Soska is the chair of the masters of social work community organization and social action concentration. On Sept. 23 from noon to 1 p.m. in 2017 Cathedral, Soska, who also serves as the director of continuing education for social work professionals, led a talk called “Lessons from the Demise of Hull House” as a part of the School of Social Work Lecture Series. Social workers in Pittsburgh, he said, could take lessons from the generosity of the owners of the Hull House.
According to Soska, successful social work, including rallying to lower the cost of a college degree, should be organized, and people should work together toward a common goal. In a lecture to more than 80 students and adults, Soska said it’s the big picture that matters most when it comes to social work.
As an example of what productive social work looks like, Soska used Pitt students protesting education costs. When citizens aren’t advocating and aren’t voting, they lose their ability to address and solve their own problems. Soska called this big picture social work.
This point hit home for Allison Little, a doctoral student of social work who attended the talk.
“It can be very expensive to get those degrees that are very useful,” Little said, talking about pursuing a degree in social work, a field that pays little..
Another example of the big picture, Soska said, is the Hull House from Chicago.
Soska, on the surface, spoke about the demise of Hull House, a settlement house on the near west side of Chicago that opened its doors to European immigrants. Early social workers Jane Addams and Ellen Gates Starr founded the House in 1889, soon prompting other homeowners to do the same. One hundred and twenty-three years later, in January 2012, Hull House declared bankruptcy, giving its 300 employees only a week’s notice before it closed.
From 1889, Hull House had evolved into a multi-service organization and lost some of its involvement in community work. The House, which had been famous for socioeconomic and political advocacy — fighting for child labor laws, increased minimum wage and nondiscriminatory provision of public services — came to rely on government money and therefore had to be cautious that it did not “bite the hand that feeds them,” Soska said.
The House was slow to act when the government cut its budget. Soska talked about how the operators could not strike a balance between providing services and managing the business.
“I didn’t hear much out of the social work community about this. Where were we when this all happened?” Soska said.
Soska asked: can the work of the Hull House continue in Pittsburgh? The Hull House’s type of work falls under macro social work, looking at large systems like communities and organizations. According to Soska, only 8 percent of all Pitt social work students are studying in areas of macro practice this year. Usually, he said, Pitt has about 20 percent of students studying macro practice.
“We’ve tended to look at people as clients,” Soska said. “We’ve moved to looking at them as consumers, but what if we just think of the people we work with as the citizens we serve?”
The lecture series will have four additional speakers this academic year.
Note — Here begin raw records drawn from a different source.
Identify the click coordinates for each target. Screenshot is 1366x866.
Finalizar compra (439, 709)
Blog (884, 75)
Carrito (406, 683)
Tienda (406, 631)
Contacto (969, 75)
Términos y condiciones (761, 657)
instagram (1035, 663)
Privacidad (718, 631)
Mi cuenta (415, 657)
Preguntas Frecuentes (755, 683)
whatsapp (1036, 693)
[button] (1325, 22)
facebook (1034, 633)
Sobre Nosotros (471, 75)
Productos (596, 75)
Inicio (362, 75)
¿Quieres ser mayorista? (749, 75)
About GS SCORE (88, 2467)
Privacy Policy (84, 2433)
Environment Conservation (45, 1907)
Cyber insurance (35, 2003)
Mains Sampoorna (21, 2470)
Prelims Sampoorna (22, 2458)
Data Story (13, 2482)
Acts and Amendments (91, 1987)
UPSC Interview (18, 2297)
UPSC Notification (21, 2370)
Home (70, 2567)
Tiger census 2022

The next comes from Noel Busch-Armendariz on Nov. 17 at noon in 2017 Cathedral and is entitled “Are Children and Women for Sale? Yes, and It’s a $150 Billion Industry.”
Soska emphasized the importance of working with communities. He said he wants social workers to return to the Hull House’s roots when the House was working with instead of for people. As social work moves toward commercialization, Soska explained how citizens are behaving as consumers, consuming the services rather than being part of them.
“Good social work and organization is when the task is done and the people say, ‘We did this ourselves,’” he said.
According to MSW professor Liz Winter, the Hull House and the cost of higher education are connected.
“I think it’s deeply significant at a time when we are looking at similar economic inequity as the time when the settlement houses emerged,” Winter said. “And we haven’t figured it out yet.”